After a few minutes they helped me up and took me out to sit with the other girls that had abortions. They offered me biscuits, tea and water. The pain was like huge cramps for about 10 minutes then it settled dramatically. Since then it has only been very light cramps really.

After 30 minutes the nurse asked me to go to the bathroom and to check my flow. I did this but there was hardly anything there. When I came out she asked me to compare how much blood on a graph and mine was the least on there.

After that I was free to go. I got dressed and the midwife discharged me. She spoke to me my feelings and offered support / answered questions.

I left and drove my self home. It felt like nothing had happened.

I was actually only in the clinic 55 minutes in total.

PerditaPerdita · 22/02/2022 00:55

I had a bad experience but it was some years ago.
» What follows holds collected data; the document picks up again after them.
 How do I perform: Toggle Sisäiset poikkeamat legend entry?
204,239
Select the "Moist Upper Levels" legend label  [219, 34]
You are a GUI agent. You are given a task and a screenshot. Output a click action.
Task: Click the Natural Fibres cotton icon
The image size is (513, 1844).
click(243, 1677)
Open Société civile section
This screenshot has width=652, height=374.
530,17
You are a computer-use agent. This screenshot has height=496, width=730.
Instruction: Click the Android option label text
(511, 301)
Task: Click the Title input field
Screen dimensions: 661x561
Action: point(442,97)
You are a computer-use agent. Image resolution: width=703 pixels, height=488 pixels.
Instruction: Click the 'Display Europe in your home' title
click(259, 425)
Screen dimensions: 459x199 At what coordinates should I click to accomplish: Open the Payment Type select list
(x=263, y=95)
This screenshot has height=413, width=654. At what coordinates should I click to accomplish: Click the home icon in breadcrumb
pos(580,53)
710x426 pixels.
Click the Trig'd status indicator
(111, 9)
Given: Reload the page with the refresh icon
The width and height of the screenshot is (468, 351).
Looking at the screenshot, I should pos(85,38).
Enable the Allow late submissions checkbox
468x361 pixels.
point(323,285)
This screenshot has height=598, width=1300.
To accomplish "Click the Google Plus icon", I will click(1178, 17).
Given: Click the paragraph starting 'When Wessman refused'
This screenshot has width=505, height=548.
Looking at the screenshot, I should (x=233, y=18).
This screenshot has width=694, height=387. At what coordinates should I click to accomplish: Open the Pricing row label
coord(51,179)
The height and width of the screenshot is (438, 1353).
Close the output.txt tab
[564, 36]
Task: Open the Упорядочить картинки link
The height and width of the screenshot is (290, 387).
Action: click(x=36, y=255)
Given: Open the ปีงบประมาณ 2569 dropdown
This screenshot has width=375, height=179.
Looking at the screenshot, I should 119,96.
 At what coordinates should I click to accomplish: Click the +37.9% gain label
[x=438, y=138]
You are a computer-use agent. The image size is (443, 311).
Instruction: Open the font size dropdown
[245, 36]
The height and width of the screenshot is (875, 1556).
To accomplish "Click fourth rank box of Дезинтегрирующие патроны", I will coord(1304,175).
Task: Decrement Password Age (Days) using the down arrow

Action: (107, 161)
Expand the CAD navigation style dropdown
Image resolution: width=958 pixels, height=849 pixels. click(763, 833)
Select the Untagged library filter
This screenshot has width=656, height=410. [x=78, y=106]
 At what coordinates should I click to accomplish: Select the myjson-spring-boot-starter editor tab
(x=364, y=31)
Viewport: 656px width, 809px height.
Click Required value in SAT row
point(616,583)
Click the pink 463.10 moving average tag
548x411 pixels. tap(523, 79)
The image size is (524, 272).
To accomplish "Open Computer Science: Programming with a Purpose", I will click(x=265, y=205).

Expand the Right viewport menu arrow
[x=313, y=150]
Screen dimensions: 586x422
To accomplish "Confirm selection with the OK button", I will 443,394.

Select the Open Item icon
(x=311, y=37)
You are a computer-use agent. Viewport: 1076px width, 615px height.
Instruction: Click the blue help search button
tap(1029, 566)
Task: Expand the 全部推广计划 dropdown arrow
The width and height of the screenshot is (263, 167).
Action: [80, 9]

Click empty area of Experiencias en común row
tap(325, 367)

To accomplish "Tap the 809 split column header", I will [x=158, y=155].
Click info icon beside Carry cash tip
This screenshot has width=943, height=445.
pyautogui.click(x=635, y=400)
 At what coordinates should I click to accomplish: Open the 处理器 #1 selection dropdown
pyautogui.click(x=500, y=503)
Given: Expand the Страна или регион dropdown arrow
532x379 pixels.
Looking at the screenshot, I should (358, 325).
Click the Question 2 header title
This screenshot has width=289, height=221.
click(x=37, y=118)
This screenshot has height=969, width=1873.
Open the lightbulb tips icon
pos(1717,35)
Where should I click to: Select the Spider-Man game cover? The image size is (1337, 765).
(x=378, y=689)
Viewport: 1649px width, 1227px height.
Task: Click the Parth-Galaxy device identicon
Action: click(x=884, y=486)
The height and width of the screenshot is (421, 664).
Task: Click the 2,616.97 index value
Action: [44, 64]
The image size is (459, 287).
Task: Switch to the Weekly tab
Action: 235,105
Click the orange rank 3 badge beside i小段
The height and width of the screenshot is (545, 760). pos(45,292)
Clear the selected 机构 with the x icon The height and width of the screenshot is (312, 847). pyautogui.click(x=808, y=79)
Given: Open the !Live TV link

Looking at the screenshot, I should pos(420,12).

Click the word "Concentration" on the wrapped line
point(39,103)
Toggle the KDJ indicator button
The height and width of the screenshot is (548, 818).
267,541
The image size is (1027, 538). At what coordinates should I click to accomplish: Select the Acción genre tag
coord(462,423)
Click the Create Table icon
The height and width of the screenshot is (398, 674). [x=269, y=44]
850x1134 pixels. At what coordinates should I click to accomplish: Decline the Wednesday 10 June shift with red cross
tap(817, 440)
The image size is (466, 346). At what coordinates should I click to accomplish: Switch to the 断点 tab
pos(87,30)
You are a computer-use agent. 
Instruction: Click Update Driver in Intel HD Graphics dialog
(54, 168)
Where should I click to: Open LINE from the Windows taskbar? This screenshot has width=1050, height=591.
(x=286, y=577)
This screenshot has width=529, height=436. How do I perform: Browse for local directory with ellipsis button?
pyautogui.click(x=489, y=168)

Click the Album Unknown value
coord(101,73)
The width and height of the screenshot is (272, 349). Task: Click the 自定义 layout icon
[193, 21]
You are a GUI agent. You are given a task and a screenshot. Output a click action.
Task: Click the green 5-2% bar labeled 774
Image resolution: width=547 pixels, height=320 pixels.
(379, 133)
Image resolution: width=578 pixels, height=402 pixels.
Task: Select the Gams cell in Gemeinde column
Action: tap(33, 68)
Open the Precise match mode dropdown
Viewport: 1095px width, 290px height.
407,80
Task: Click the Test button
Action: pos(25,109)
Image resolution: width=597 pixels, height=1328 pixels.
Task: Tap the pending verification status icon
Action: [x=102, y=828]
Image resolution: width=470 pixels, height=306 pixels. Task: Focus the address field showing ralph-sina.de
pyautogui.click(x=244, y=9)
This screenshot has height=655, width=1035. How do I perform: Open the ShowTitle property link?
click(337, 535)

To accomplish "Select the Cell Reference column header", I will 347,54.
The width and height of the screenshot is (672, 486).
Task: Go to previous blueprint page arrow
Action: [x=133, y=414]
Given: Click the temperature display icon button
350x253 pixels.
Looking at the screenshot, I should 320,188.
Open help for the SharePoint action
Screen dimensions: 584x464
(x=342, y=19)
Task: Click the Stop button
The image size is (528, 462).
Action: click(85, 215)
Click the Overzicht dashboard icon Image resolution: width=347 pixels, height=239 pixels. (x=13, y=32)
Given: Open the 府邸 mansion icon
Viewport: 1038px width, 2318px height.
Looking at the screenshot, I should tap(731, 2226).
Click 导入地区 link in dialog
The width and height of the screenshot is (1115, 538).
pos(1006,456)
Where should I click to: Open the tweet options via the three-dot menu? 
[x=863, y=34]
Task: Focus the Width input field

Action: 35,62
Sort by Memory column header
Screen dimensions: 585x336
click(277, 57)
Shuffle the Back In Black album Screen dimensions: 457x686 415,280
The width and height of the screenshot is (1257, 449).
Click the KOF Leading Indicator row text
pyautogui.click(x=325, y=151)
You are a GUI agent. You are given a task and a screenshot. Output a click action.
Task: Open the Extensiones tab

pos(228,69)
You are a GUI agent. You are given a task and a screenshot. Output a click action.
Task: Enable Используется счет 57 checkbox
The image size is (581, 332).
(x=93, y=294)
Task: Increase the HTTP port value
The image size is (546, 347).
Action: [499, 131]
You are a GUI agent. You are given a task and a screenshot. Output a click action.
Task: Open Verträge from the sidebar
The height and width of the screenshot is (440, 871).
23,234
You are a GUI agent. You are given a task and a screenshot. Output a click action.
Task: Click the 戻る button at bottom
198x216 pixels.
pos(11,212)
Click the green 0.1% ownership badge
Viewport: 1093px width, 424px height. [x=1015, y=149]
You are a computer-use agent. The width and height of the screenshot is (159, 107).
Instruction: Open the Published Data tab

The one thing I'd recommend is thorough counselling and consideration of the outcomes before you do this. Ideally, you need to be certain you'll be comfortable with this decision for the rest of your life.

whiteroseredrose · 22/02/2022 01:16

I can only give experience of 30 years ago pre medical abortions so I had surgery.

I was 24 and like you, I definitely wanted children, but not then and not with that boyfriend. The relationship was already waning.

I went through BPAS and everything was very straightforward. I needed a friend to come home with me on the bus but that was it.

Thirty years later I have 2 lovely DC with a fantastic husband.

I have never regretted the abortion. I am glad that I didn't have to maintain a relationship with the ex for the rest of my life.